▸ **Document excerpt**:
************

Hitler and his God 590 pages
English

ABOUT

A background & analysis of the Nazi phenomenon. The role of Sri Aurobindo in the action against Hitler before & during the Second World War.

Hitler and his God

The Background to the Nazi Phenomenon

Georges van Vrekhem
Georges van Vrekhem

A background & analysis of the Nazi phenomenon. The role of Sri Aurobindo in the action against Hitler before & during the Second World War.

Hitler and his God 590 pages
English

Renaissance and Reformation

Whereas the so-called Revolutionary of the Upper Rhine thought and wrote in the tradition of the medieval eccentrics, the Renaissance scholars formed a network all over Europe, sharing their erudition, discoveries and enthusiasm for “the new learning”. They were, in a way, the first Europeans. But such were those turbulent times that the universality of their learning found itself obliged in each case to chose sides, religiously or politically, and that some paid with their lives for the refusal to bow to any particularism. It was still a time of dungeons, gallows and pyres. The Christian age which we call the Middle Ages was coming to an end; the age that followed, sub-divided by the historians in various periods, is not over yet. The Renaissance rediscovered the courage and art of thinking for oneself in the way the ancient Greeks and Romans had done, but this was a very suspect exercise in the eyes of the powers-that-be. They did not like questions because they did not like being put into question.

************

▸ **Information shown**:

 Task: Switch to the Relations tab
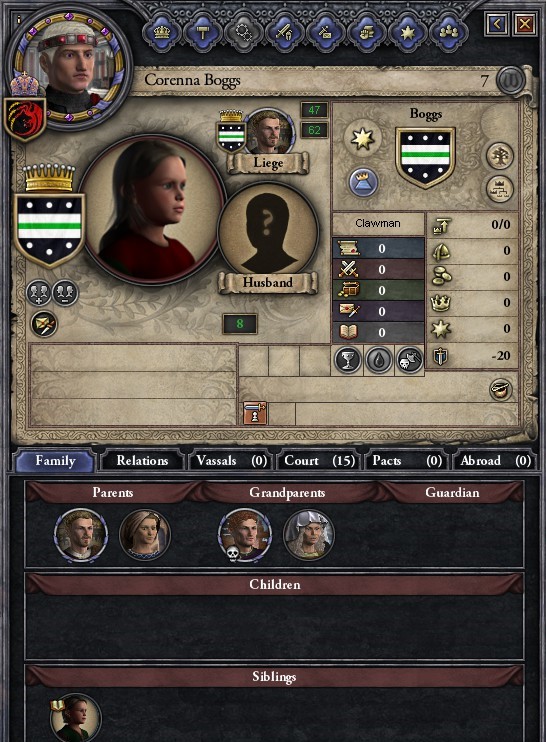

************

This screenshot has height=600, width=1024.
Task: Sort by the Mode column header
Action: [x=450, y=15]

************

▸ **Task instructions**:
**a)** In the passage on Renaissance and Reformation, what did the Renaissance scholars share through their network across Europe?
**b)** Translate this sentence from the passage on Renaissance and Reformation into French: "It was still a time of dungeons, gallows and pyres."
**c)** Recast the paragraph of the passage on Renaissance and Reformation that begins "Whereas the so-called Revolutionary of the Upper Rhine" as a bulleted list that keeps its main facts.

▸ **Answers to the exercises**:
**a)** Their erudition, discoveries and enthusiasm for "the new learning".

**b)** C'était encore une époque de cachots, de gibets et de bûchers.

**c)**
- The so-called Revolutionary of the Upper Rhine thought and wrote in the tradition of the medieval eccentrics.
- Renaissance scholars formed a network all over Europe, sharing their erudition, discoveries and enthusiasm for "the new learning," and were in a way the first Europeans.
- In those turbulent times, they were each obliged to choose sides, religiously or politically.
- Some paid with their lives for refusing to bow to any particularism, as it was still a time of dungeons, gallows and pyres.
- The Christian Middle Ages were ending, and the age that followed is not over yet.
- The Renaissance rediscovered the courage and art of thinking for oneself as the ancient Greeks and Romans had done.
- The powers-that-be viewed this as suspect because they did not like being put into question.